> **Problem details**
Your task is to repeat the entries below exactly and to leave their images out.
━━━ Given data
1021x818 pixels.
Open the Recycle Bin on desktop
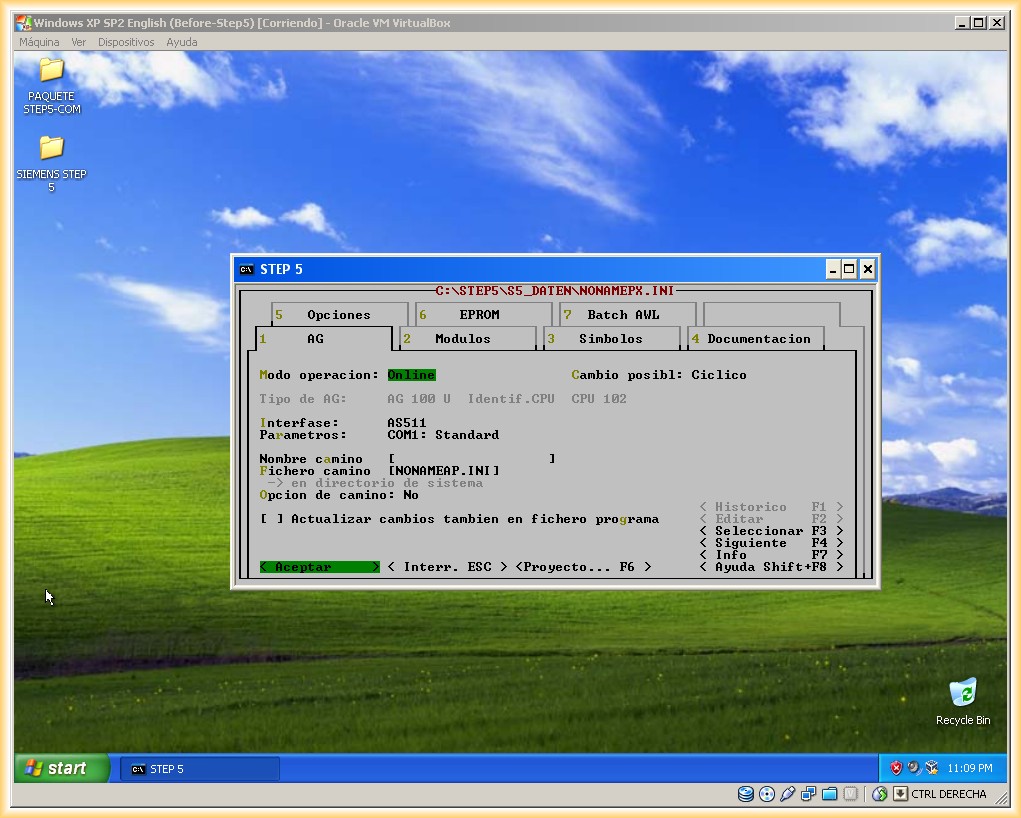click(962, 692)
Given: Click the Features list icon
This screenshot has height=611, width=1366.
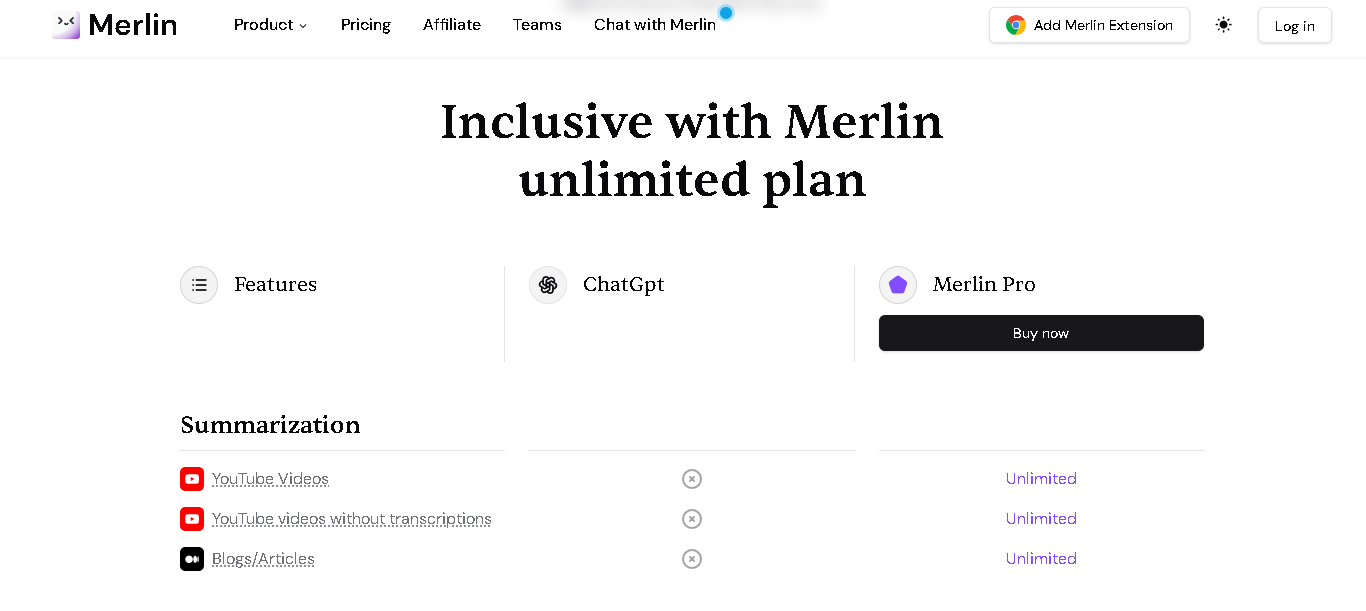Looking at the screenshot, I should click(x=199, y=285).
━━━━━━
> **Result of this task**
1021x818 pixels.
Open the Recycle Bin on desktop
click(962, 692)
Given: Click the Features list icon
This screenshot has height=611, width=1366.
Looking at the screenshot, I should click(x=199, y=285).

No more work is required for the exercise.